En avançant sans bruit et sans chien, nous arrivions à surprendre les tourterelles migratrices nourrissant leurs oisillons au nid. Ils vont chercher dans la gorge de l’adulte un lait blanc, nourricier. Aventure de printemps ! Voir jaillir, sous le nez du chien, une perdrix dont les piaillements soulignent le vrombissement de ses rémiges rousses ! Devoir recevoir dans ses jambes le chien glapissant de peur, poursuivi par une laie : il s’est approché de ses marcassins !
On se toise, immobile, silencieux ! Elle hérisse les longues « soies » de son dos, elle souffle et … s’en va. On se retrouvera à l’automne, quand la chasse sera ouverte !
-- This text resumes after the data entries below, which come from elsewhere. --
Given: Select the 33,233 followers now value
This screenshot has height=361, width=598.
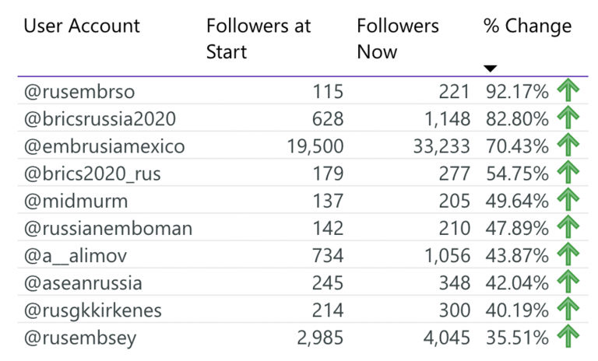Looking at the screenshot, I should [441, 146].
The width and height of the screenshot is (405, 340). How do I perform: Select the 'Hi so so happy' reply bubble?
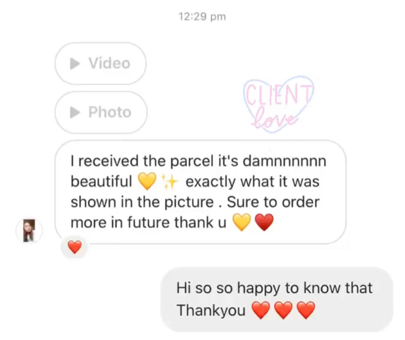point(276,299)
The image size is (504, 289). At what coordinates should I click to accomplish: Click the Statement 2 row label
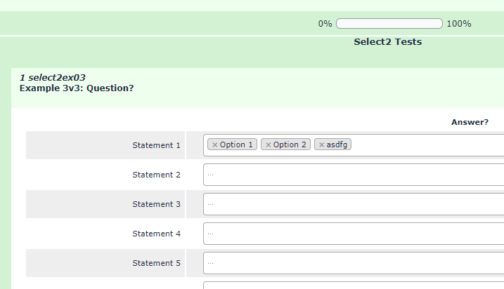click(156, 175)
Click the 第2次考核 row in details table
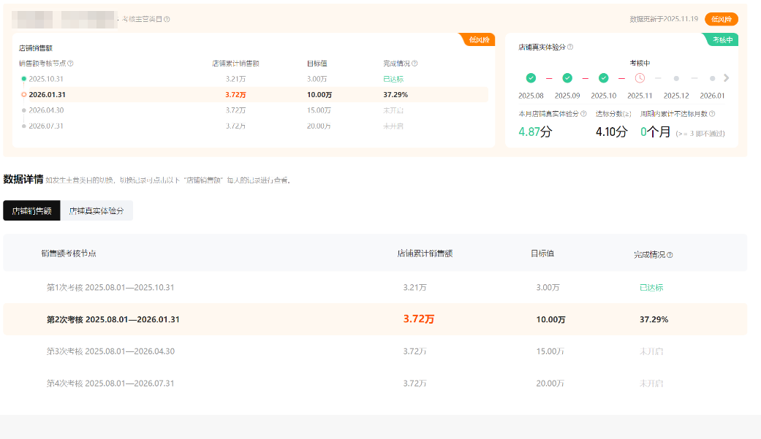This screenshot has height=439, width=761. tap(113, 319)
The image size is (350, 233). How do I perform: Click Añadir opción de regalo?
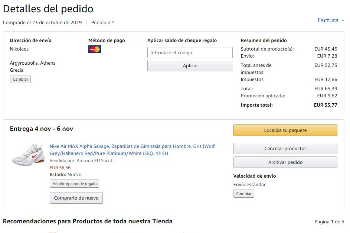click(74, 184)
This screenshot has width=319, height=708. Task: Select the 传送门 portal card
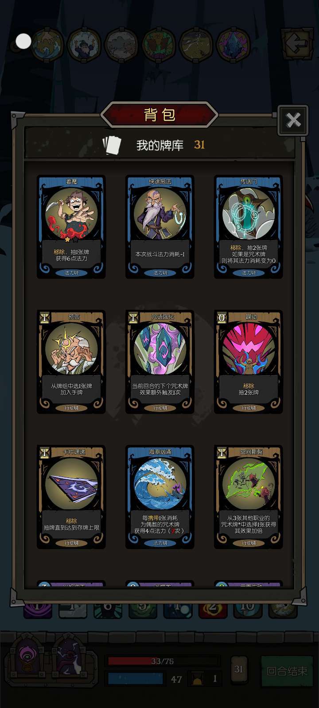[249, 227]
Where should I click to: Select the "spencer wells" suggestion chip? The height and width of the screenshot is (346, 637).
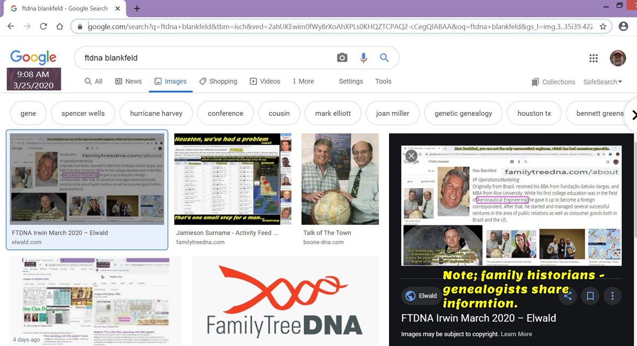click(83, 113)
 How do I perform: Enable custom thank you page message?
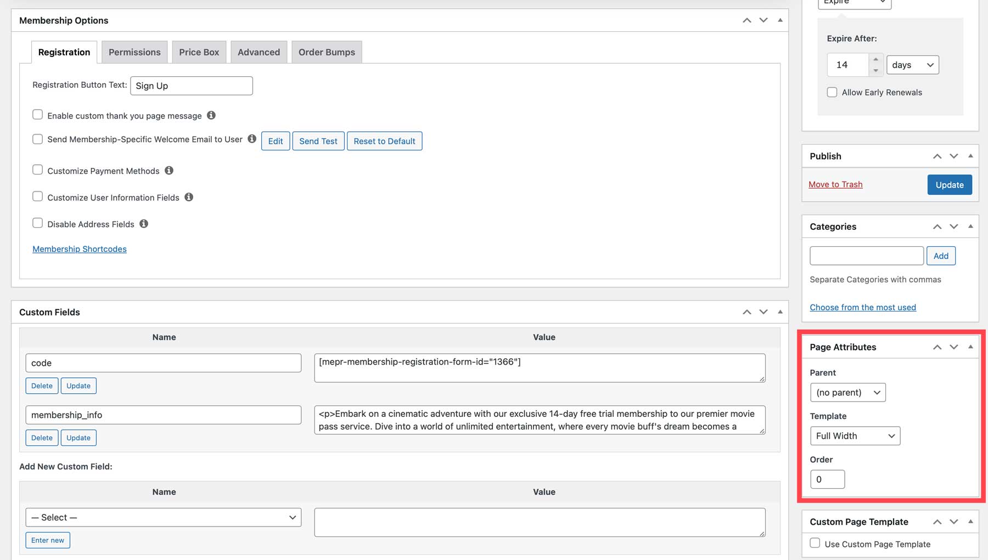coord(37,115)
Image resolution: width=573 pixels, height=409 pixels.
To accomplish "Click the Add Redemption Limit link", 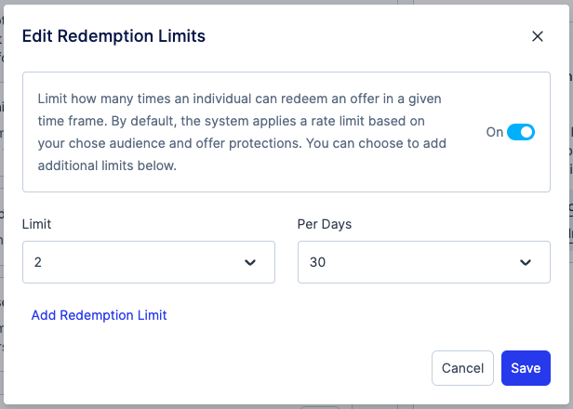I will pyautogui.click(x=99, y=315).

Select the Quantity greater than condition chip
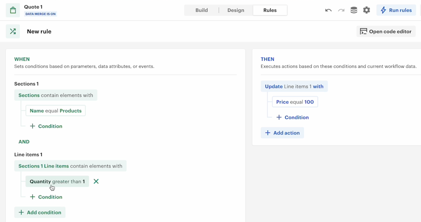click(x=57, y=181)
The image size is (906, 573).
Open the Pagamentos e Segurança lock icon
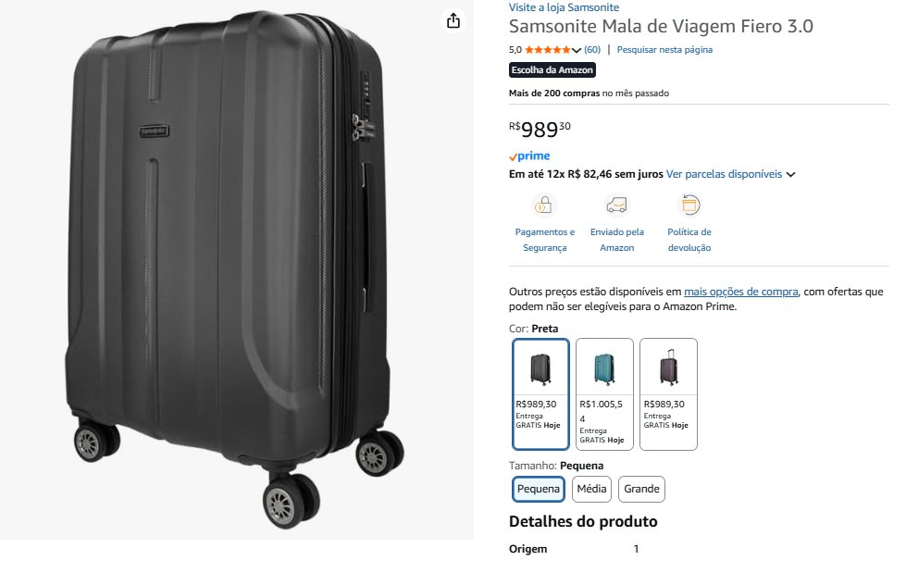545,205
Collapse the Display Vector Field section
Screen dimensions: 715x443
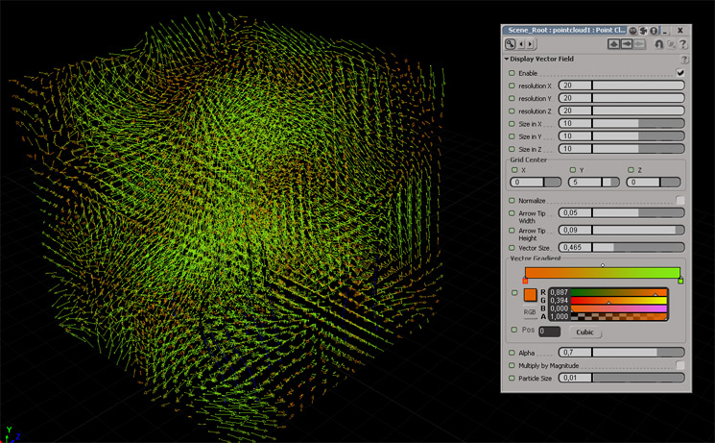tap(507, 59)
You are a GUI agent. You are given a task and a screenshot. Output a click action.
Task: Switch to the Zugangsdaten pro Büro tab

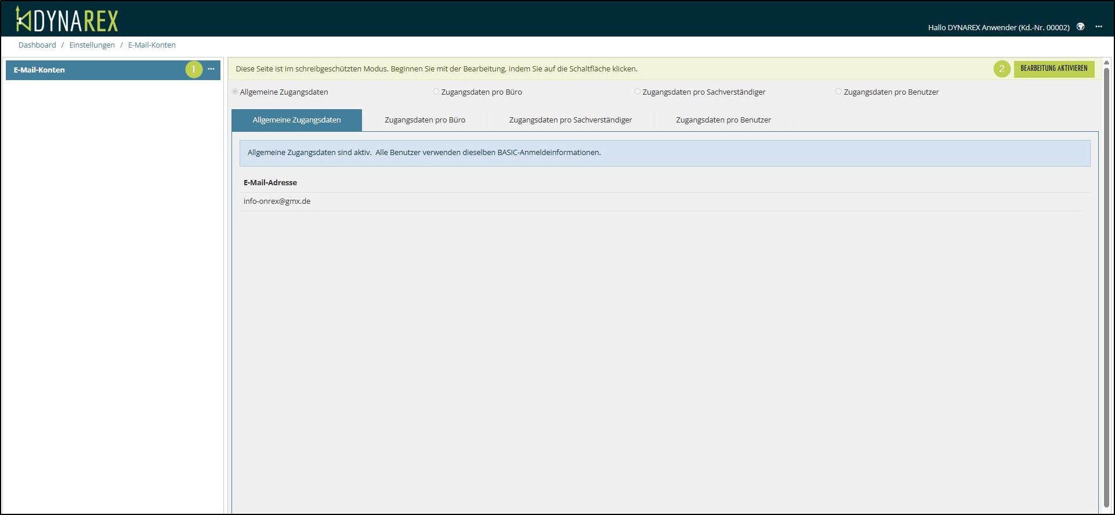point(425,120)
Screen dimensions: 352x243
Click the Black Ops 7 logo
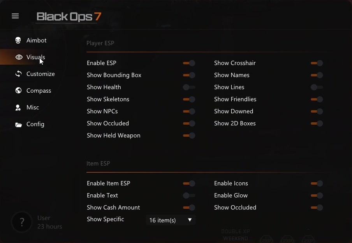pyautogui.click(x=68, y=17)
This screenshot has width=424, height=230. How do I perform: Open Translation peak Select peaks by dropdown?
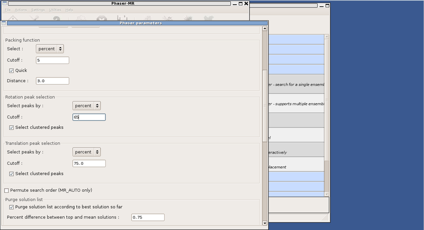click(86, 152)
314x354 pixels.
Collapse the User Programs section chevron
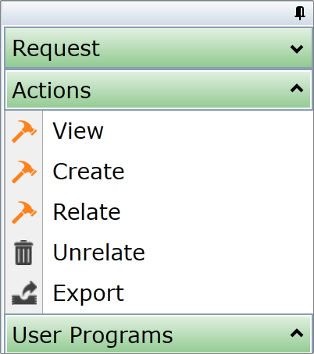point(297,333)
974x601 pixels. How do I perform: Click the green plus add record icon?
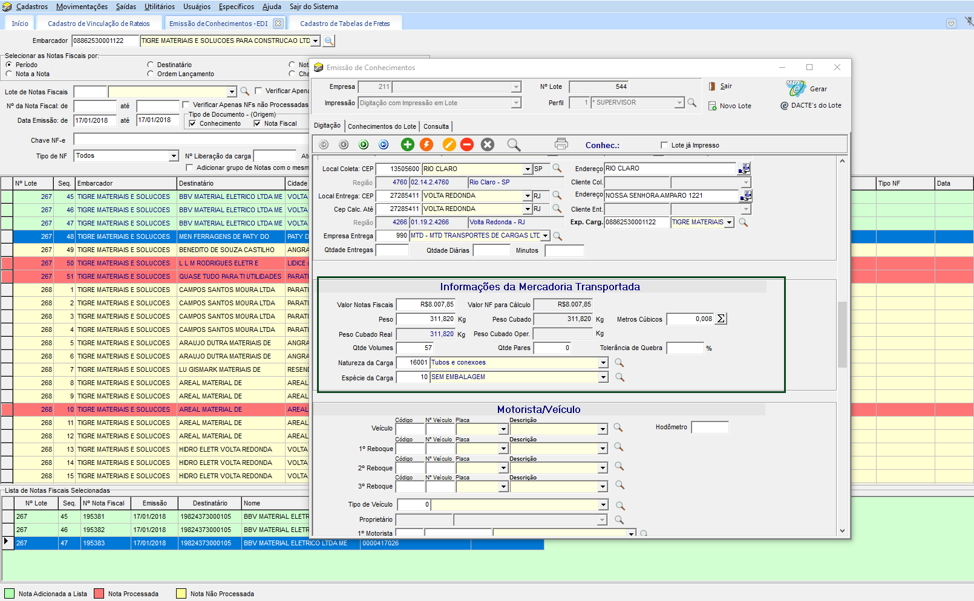[407, 145]
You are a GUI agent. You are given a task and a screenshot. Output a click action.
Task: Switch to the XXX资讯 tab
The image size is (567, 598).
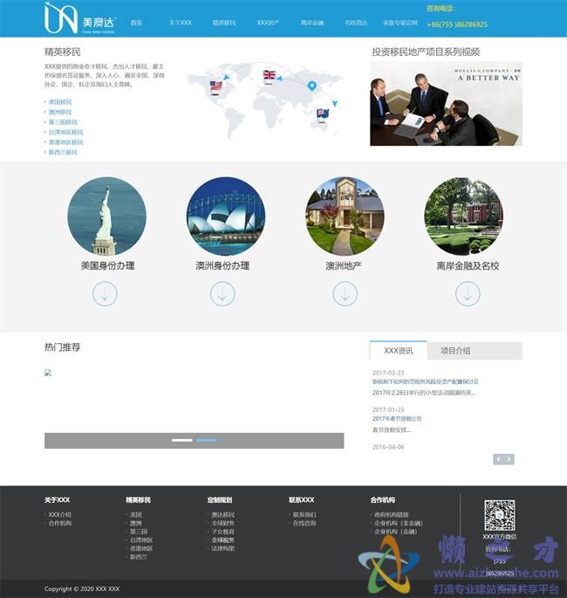pyautogui.click(x=398, y=350)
Les premières grosses pluies auront fait surgit les bolets bruns, les « oronges » qui semblent des œufs durs, les girolles dorées, les grandes lépiotes à faire griller immédiatement sur un feu de brindilles et les lactaires délicieux qui verdissent quand on les casse et « crachent » un jus couleur carotte. Aux passereaux et aux magnifiques papillons printaniers succèdent les canards sauvages et les bécasses d’automne. Les neiges hivernales remplacent les tapis de fleurs : nacrées celles des myrtes, dorées celles des calycotomes, blanches celles des asphodèles, rose indien celles des lauriers. L’odeur des mousses et du bois brûlé dans les cheminées se substitue aux aromes balsamiques des pins et des eucalyptus, mais, toute l’année, les collines des Mogod sont agréables et accueillantes.